[Stored items]

'''

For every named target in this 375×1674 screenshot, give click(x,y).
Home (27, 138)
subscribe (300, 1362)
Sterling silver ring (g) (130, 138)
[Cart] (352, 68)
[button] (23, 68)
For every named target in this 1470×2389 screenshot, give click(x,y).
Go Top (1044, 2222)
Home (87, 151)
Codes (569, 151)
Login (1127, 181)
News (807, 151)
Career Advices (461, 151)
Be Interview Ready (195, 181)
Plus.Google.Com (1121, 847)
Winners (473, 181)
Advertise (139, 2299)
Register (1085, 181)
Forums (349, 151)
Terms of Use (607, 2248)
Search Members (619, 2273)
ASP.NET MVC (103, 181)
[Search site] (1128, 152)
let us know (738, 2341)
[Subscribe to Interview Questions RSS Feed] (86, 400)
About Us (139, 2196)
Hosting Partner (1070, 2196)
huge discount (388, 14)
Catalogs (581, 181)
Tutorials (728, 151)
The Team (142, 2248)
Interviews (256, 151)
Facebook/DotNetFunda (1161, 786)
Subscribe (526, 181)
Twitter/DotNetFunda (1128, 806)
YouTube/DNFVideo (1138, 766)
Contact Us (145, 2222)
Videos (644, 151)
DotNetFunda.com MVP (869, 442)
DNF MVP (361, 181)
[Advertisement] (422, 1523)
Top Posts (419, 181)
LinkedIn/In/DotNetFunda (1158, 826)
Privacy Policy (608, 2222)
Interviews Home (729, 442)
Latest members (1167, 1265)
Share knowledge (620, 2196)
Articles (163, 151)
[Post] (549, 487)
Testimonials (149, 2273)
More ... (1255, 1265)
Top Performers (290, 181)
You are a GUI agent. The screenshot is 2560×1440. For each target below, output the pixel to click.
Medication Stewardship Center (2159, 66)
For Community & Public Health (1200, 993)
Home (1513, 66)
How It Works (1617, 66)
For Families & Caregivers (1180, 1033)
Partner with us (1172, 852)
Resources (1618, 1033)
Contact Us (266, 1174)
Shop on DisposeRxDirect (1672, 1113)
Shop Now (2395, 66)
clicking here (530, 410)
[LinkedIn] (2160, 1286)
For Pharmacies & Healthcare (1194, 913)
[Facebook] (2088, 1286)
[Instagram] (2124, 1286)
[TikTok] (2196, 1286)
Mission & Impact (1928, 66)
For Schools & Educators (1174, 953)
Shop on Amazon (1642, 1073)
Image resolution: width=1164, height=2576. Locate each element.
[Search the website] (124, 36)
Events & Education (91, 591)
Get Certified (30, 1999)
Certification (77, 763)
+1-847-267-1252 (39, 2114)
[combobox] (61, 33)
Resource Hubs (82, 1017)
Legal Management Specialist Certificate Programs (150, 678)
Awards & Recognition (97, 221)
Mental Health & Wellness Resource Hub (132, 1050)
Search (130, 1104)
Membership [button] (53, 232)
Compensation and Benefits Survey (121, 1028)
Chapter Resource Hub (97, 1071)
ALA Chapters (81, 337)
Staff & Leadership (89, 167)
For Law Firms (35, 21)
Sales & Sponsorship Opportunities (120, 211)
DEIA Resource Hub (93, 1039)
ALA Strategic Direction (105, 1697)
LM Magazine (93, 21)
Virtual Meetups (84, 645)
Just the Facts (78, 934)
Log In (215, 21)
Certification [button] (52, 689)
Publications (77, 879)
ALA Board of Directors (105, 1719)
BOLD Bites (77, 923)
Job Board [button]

'''

> _TASK PROMPT_:
Every line above should be reproduced precisely.

> _SOLUTION_:
For every named target in this 375×1674 screenshot, give click(x,y).
Home (27, 138)
subscribe (300, 1362)
Sterling silver ring (g) (130, 138)
[Cart] (352, 68)
[button] (23, 68)
For every named target in this 1470×2389 screenshot, give click(x,y).
Go Top (1044, 2222)
Home (87, 151)
Codes (569, 151)
Login (1127, 181)
News (807, 151)
Career Advices (461, 151)
Be Interview Ready (195, 181)
Plus.Google.Com (1121, 847)
Winners (473, 181)
Advertise (139, 2299)
Register (1085, 181)
Forums (349, 151)
Terms of Use (607, 2248)
Search Members (619, 2273)
ASP.NET MVC (103, 181)
[Search site] (1128, 152)
let us know (738, 2341)
[Subscribe to Interview Questions RSS Feed] (86, 400)
About Us (139, 2196)
Hosting Partner (1070, 2196)
huge discount (388, 14)
Catalogs (581, 181)
Tutorials (728, 151)
The Team (142, 2248)
Interviews (256, 151)
Facebook/DotNetFunda (1161, 786)
Subscribe (526, 181)
Twitter/DotNetFunda (1128, 806)
YouTube/DNFVideo (1138, 766)
Contact Us (145, 2222)
Videos (644, 151)
DotNetFunda.com MVP (869, 442)
DNF MVP (361, 181)
[Advertisement] (422, 1523)
Top Posts (419, 181)
LinkedIn/In/DotNetFunda (1158, 826)
Privacy Policy (608, 2222)
Interviews Home (729, 442)
Latest members (1167, 1265)
Share knowledge (620, 2196)
Articles (163, 151)
[Post] (549, 487)
Testimonials (149, 2273)
More ... (1255, 1265)
Top Performers (290, 181)
You are a GUI agent. The screenshot is 2560×1440. For each target below, output the pixel to click.
Medication Stewardship Center (2159, 66)
For Community & Public Health (1200, 993)
Home (1513, 66)
How It Works (1617, 66)
For Families & Caregivers (1180, 1033)
Partner with us (1172, 852)
Resources (1618, 1033)
Contact Us (266, 1174)
Shop on DisposeRxDirect (1672, 1113)
Shop Now (2395, 66)
clicking here (530, 410)
[LinkedIn] (2160, 1286)
For Pharmacies & Healthcare (1194, 913)
[Facebook] (2088, 1286)
[Instagram] (2124, 1286)
[TikTok] (2196, 1286)
Mission & Impact (1928, 66)
For Schools & Educators (1174, 953)
Shop on Amazon (1642, 1073)
Image resolution: width=1164, height=2576. Locate each element.
[Search the website] (124, 36)
Events & Education (91, 591)
Get Certified (30, 1999)
Certification (77, 763)
+1-847-267-1252 (39, 2114)
[combobox] (61, 33)
Resource Hubs (82, 1017)
Legal Management Specialist Certificate Programs (150, 678)
Awards & Recognition (97, 221)
Mental Health & Wellness Resource Hub (132, 1050)
Search (130, 1104)
Membership [button] (53, 232)
Compensation and Benefits Survey (121, 1028)
Chapter Resource Hub (97, 1071)
ALA Chapters (81, 337)
Staff & Leadership (89, 167)
For Law Firms (35, 21)
Sales & Sponsorship Opportunities (120, 211)
DEIA Resource Hub (93, 1039)
ALA Strategic Direction (105, 1697)
LM Magazine (93, 21)
Virtual Meetups (84, 645)
Just the Facts (78, 934)
Log In (215, 21)
Certification [button] (52, 689)
Publications (77, 879)
ALA Board of Directors (105, 1719)
BOLD Bites (77, 923)
Job Board [button]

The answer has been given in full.